A empresa liderada por Nuno Marques argumenta que a subida na faturação, para 117 milhões de euros, se deveu sobretudo aos segmentos de porcelana (receitas 42,5 milhões de euros) e de faiança da Bordallo Pinheiro (receitas de 12,4 milhões de euros).

O grupo Vista Alegre regressou aos lucros no ano passado, ao reportar esta quarta-feira um resultado líquido consolidado acumulado de 1,6 milhões de euros positivos, depois de ter um prejuízo de 2,1 milhões de euros em 2020 por causa da pandemia.

O volume de negócios foi de 117 milhões de euros, o que corresponde a uma subida homóloga de 6% (ou 7 milhões de euros), tal como confirma o relatório financeiro enviado esta tarde à Comissão do Mercado de Valores Mobiliários (CMVM), dois meses após a empresa divulgar publicamente a faturação.

A empresa de cristais e porcelanas liderada por Nuno Marques argumenta que a subida na faturação global em 2021 se deveu sobretudo aos segmentos de porcelana (receitas 42,5 milhões de euros) e de faiança da Bordallo Pinheiro (receitas de 12,4 milhões de euros), que tiveram um acréscimo de 43% e 53%, respetivamente.

O EBITDA (lucros antes de juros, impostos, depreciação e amortização) fixou-se nos 22,7 milhões de euros, o que representou um aumento de 41,7% em relação ao período homólogo. Já a dívida líquida consolidada baixou em 7,3 milhões de euros em 2021, comparativamente ao primeiro ano da pandemia, para 81 milhões de euros.

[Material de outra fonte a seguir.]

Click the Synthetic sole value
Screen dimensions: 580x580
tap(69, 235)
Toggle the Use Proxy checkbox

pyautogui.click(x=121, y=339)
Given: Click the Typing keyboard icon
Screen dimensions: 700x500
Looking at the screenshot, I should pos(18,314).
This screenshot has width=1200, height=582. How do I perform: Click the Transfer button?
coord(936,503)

“No exercício os investimentos realizados cifram-se em cerca de 7,3 milhões de euros, na nomeadamente na aquisição de equipamentos no segmento da porcelana, cristal e vidro e forno, que potenciam uma maior eficiência operacional e a redução de custos, reforçando o posicionamento da Vista Alegre como detentora das fábricas tecnologicamente mais avançadas do mundo nos segmentos de mercado de cerâmica, cristal e vidro”, adianta ainda a Vista Alegre.

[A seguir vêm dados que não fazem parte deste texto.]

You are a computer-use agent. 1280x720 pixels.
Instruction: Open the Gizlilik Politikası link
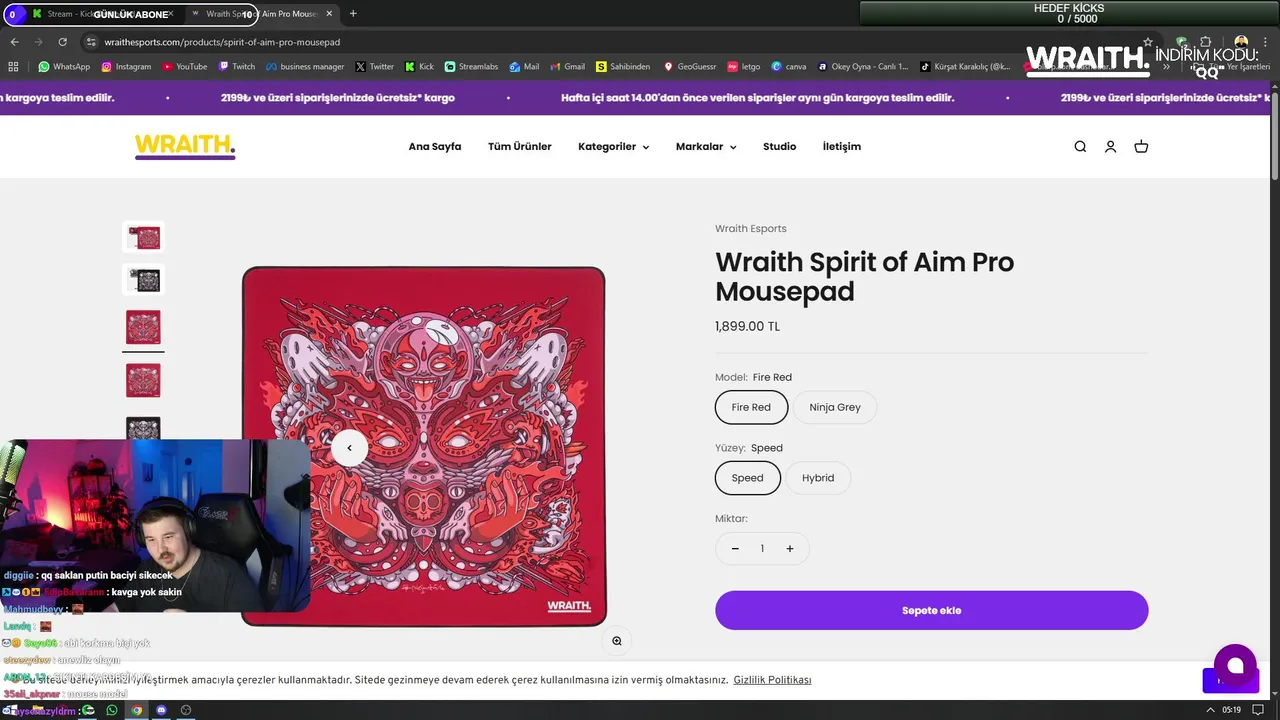(772, 680)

O mercado externo representa hoje 75,1% do volume de negócios da Vista Alegre, com 87,8 milhões de euros de vendas, sendo Espanha, Estados Unidos e Brasil os mais proeminentes, tendo crescido 69% face a 2020 e 50% face aos níveis pré-pandemia. Por cá, a fábrica da Ria Stone, que se localiza em Ílhavo e produz para o Ikea, cresceu 14%.